1. Keine rechtlichen Bedenken bestehen gegen die Beurteilung des --umgebauten-- Fahrzeugs als Personenkraftwagen, der der Hubraumbesteuerung unterliegt (§ 8 Nr. 1 des Kraftfahrzeugsteuergesetzes 1994 --KraftStG--). Nach den gemäß § 2 Abs. 2 Satz 1 KraftStG maßgebenden verkehrsrechtlichen Vorschriften (zu ihnen Senat, Urteile vom 28. Juli 1992 VII R 118/91, BFHE 169, 468, BStBl II 1993, 250, und vom 5. Februar 1985 VII R 181/82, BFHE 142, 515, BStBl II 1985, 230) sind "Personenkraftwagen" nach Bauart und Einrichtung zur Beförderung von Personen bestimmte Kraftfahrzeuge mit nicht mehr als 8 Fahrgastplätzen einschließlich der sogenannten Kombinationskraftwagen, die geeignet und bestimmt sind, wahlweise vorwiegend der Beförderung von Personen oder vorwiegend der Beförderung von Gütern zu dienen (jetzt § 23 Abs. 6 a der Straßenverkehrs-Zulassungs-Ordnung). Lastkraftwagen --"andere", gewichtsbesteuerte Fahrzeuge i.S. von § 8 Nr. 2 KraftStG-- sind Kraftfahrzeuge, die nach ihrer Bauart und Einrichtung zur Beförderung von Gütern bestimmt sind (§ 4 Abs. 4 Nr. 3 des Personenbeförderungsgesetzes).
Die verkehrsrechtliche Einstufung ist kraftfahrzeugsteuerrechtlich nicht bindend (arg. § 2 Abs. 2 Satz 2 KraftStG; Senat, Urteile vom 26. November 1991 VII R 88/90, BFH/NV 1992, 414, und vom 30. November 1993 VII R 49/93, BFH/NV 1994, 741; BFHE 169, 468, 471 a.E.; Olbertz, Umsatzsteuer- und Verkehrsteuerrecht --UVR-- 1996, 383 f.; unklar FG Düsseldorf, Urteil vom 26. Januar 1993 8 K 435/89 Verk, Entscheidungen der Finanzgerichte --EFG-- 1993, 608).
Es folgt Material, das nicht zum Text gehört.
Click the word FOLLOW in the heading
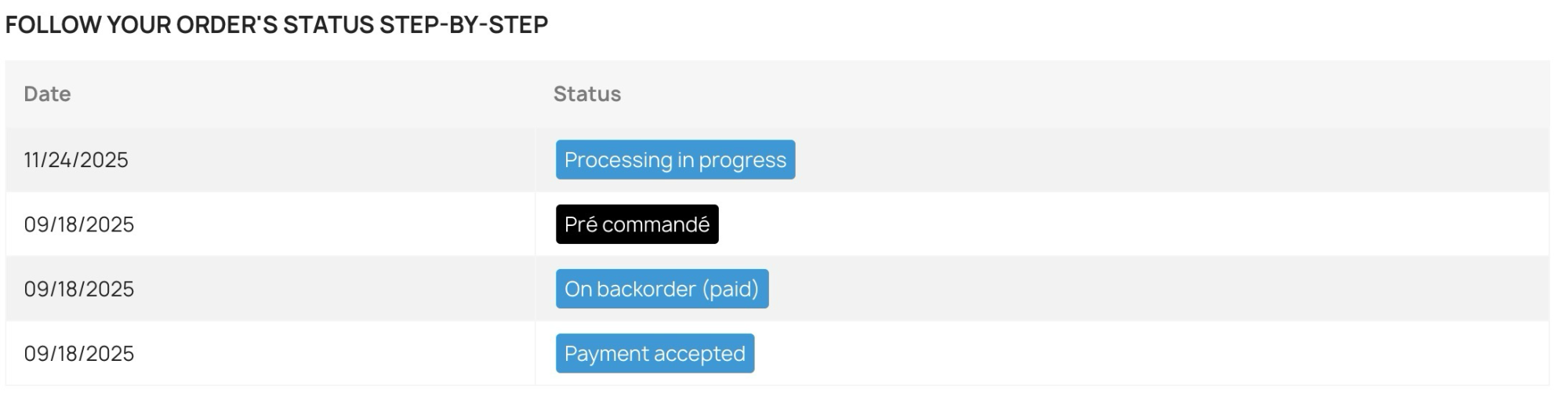 pyautogui.click(x=53, y=24)
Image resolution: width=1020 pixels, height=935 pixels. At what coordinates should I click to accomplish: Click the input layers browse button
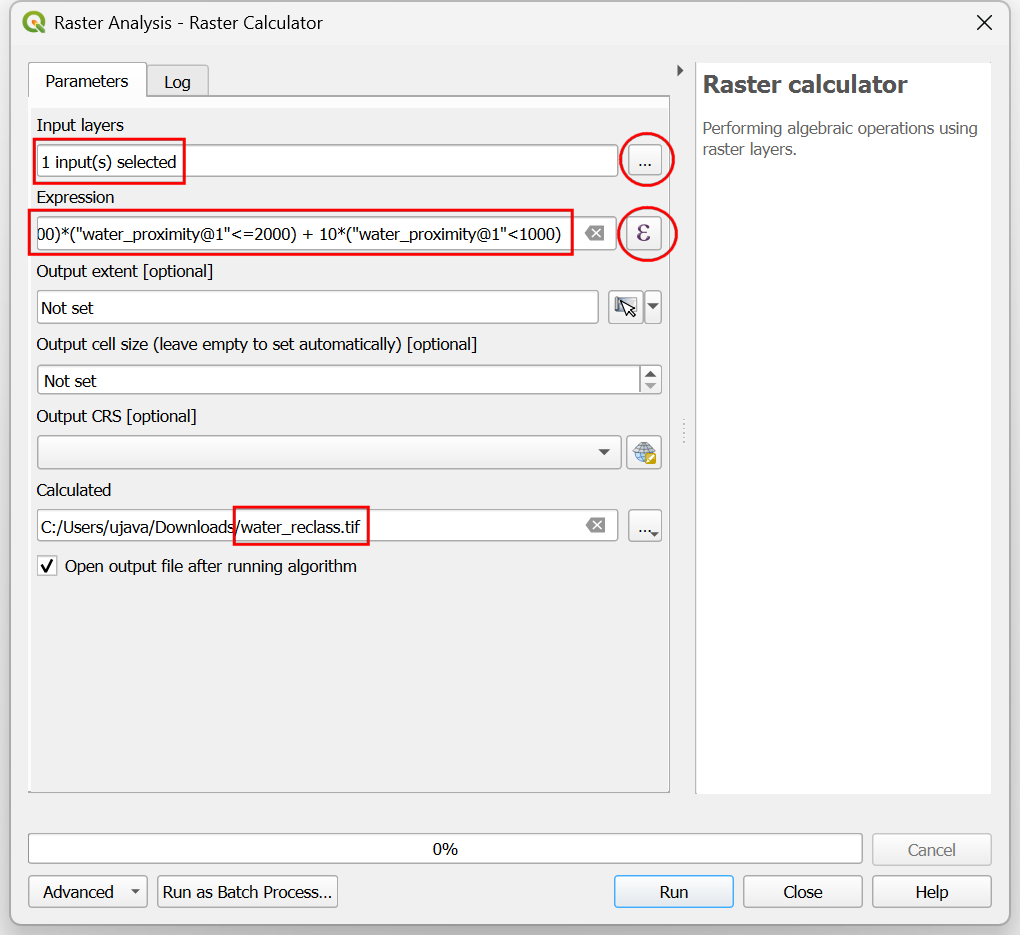(x=644, y=161)
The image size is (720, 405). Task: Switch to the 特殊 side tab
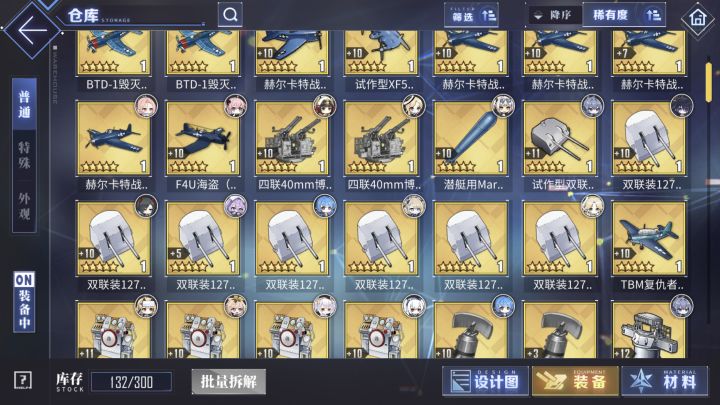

Ob ein Personen- oder ein Lastkraftwagen vorliegt, ist unter Berücksichtigung von Bauart und Einrichtung des Fahrzeugs zu beurteilen. Bei der Bewertung, ob Umbauten die Fahrzeugart verändert haben, spielt die ursprüngliche Konzeption des Herstellers eine wichtige Rolle (vgl. BFH/NV 1992, 414 - Zugmaschine; FG München, Urteil vom 19. Juli 1995 4 K 2575/94, EFG 1995, 1122; FG Münster, Urteil vom 31. Januar 1996 13 K 6455/94 Kfz, EFG 1996, 500; FG Nürnberg, Urteil vom 17. Juli 1995 VI 83/94, EFG 1995, 1121). Eine von der Herstellerkonzeption abweichende Fahrzeugart kann sich nur aufgrund von Umbauten ergeben, die, auf Dauer angelegt, das äußere Erscheinungsbild des Fahrzeugs wesentlich verändern (vgl. EFG 1995, 1122; FG Düsseldorf, Beschluß vom 16. Oktober 1996 8 V 4392/96 A (Verk), EFG 1997, 143; ferner Bruschke, UVR 1996, 303, 305). Ob dies anzunehmen ist, ist unter Berücksichtigung der Umstände des Einzelfalles zu entscheiden; eine revisionsgerichtliche Überprüfung ist nur in beschränktem Umfang möglich. Umbauten, wie sie im Streitfall erfolgt sind, an typgleichen Fahrzeugen (Entfernung der Rücksitzbank und der Sicherheitsgurte; Einbau einer Trennwand) bewirken nach der finanzgerichtlichen Rechtsprechung keine Änderung der Fahrzeugart vom Personen- zum Lastkraftwagen (FG Düsseldorf in EFG 1997, 143; FG Münster, Urteil vom 29. August 1995 13 K 228/95 Kfz, EFG 1995, 1123; die Beschwerde wegen Nichtzulassung der Revision gegen dieses Urteil ist vom erkennenden Senat durch den gemäß Art. 1 Nr. 6 des Gesetzes zur Entlastung des Bundesfinanzhofs ohne Begründung ergangenen Beschluß vom 2. April 1996 VII B 258/95 zurückgewiesen worden).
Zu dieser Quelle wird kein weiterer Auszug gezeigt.